§ Excerto apresentado
"""

O árbitro Jorge Belchior de Campos Laires, designado pelo Conselho Deontológico do Centro de Arbitragem Administrativa (“CAAD”) para formar o Tribunal Arbitral Singular, decide o seguinte:

  1. Relatório

A..., contribuinte fiscal n.º..., residente em ..., n.º ..., ..., ...-.. Matosinhos (“Requerente”), requereu a constituição de Tribunal Arbitral e deduziu pedido de pronúncia arbitral (“PPA”) contra o despacho proferido pelo Exmo. Senhor Diretor de Finanças de Lisboa, que  indeferiu a reclamação graciosa n.º ...2022..., que teve por objeto a análise da legalidade da liquidação de IRS n.º 2022..., relativa ao ano de 2021, que apurou um valor de IRS a pagar de € 99.019,97.

É demandada a Autoridade Tributária e Aduaneira (doravante referida por “AT” ou “Requerida”).

O pedido de constituição do Tribunal Arbitral deu entrada no dia 25/07/2023, tendo sido aceite pelo Exmo. Presidente do CAAD e notificado à AT.

O pedido foi comunicado à Requerida no dia 31/07/2023.

Em conformidade com o disposto nos artigos 5.º, n.º 2, 6.º, n.º 1, e 11.º, todos do Regime Jurídico da Arbitragem em Matéria Tributária (“RJAT”), o Exmo. Presidente do Conselho Deontológico do CAAD designou como árbitro singular o signatário em 13/09/2023, sem oposição das partes.

O Tribunal Arbitral foi constituído em 03/10/2023.

A Requerida foi notificada em 03/10/2023 para apresentar a resposta a que se refere o artigo 17.º do RJAT, o que fez em 06/11/2023.

Por Despacho de 21/12/2023 o Tribunal dispensou a realização da reunião a que alude o artigo 18.º do RJAT ao abrigo dos princípios da autonomia do Tribunal arbitral na condução do processo, da celeridade, simplificação e informalidade processuais previstos nos artigos 16.º, alínea c), 19.º e 29.º, n.º 2, todos do RJAT.

Ainda no mesmo Despacho facultou-se às partes a possibilidade de apresentarem alegações escritas, sucessivas, por prazo de 10 dias, o que o Requerente e Requerida fizerem em, respetivamente, 17/01/2024 e 30/01/2024.

"""

§ Linhas de dados

"""

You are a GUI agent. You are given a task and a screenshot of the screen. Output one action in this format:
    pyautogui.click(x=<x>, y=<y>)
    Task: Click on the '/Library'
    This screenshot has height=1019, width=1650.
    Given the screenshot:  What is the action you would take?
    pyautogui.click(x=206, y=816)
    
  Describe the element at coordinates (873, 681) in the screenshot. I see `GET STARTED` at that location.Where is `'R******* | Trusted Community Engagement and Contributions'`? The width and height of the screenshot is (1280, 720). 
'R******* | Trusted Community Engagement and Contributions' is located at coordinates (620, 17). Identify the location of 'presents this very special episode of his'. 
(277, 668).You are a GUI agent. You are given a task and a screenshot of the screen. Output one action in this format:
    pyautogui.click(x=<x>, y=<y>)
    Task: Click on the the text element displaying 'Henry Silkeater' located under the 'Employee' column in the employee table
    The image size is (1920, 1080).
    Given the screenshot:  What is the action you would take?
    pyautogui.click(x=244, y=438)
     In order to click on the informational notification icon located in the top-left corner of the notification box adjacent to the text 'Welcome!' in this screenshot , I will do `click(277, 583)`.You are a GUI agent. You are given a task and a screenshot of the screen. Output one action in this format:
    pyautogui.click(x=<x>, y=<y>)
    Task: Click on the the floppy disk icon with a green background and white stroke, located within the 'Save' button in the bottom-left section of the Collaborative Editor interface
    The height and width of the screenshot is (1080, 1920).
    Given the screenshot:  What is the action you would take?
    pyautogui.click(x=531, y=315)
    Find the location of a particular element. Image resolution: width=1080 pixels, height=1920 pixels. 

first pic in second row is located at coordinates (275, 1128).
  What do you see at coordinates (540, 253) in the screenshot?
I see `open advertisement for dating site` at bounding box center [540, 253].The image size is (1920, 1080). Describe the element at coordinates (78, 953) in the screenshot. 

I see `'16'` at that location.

"""

§ Instruções de trabalho
De acordo com o excerto apresentado, em que data foi constituído o Tribunal Arbitral? Os registos não contam para nada neste exercício.

§ Resultado do exercício
O Tribunal Arbitral foi constituído em 03/10/2023.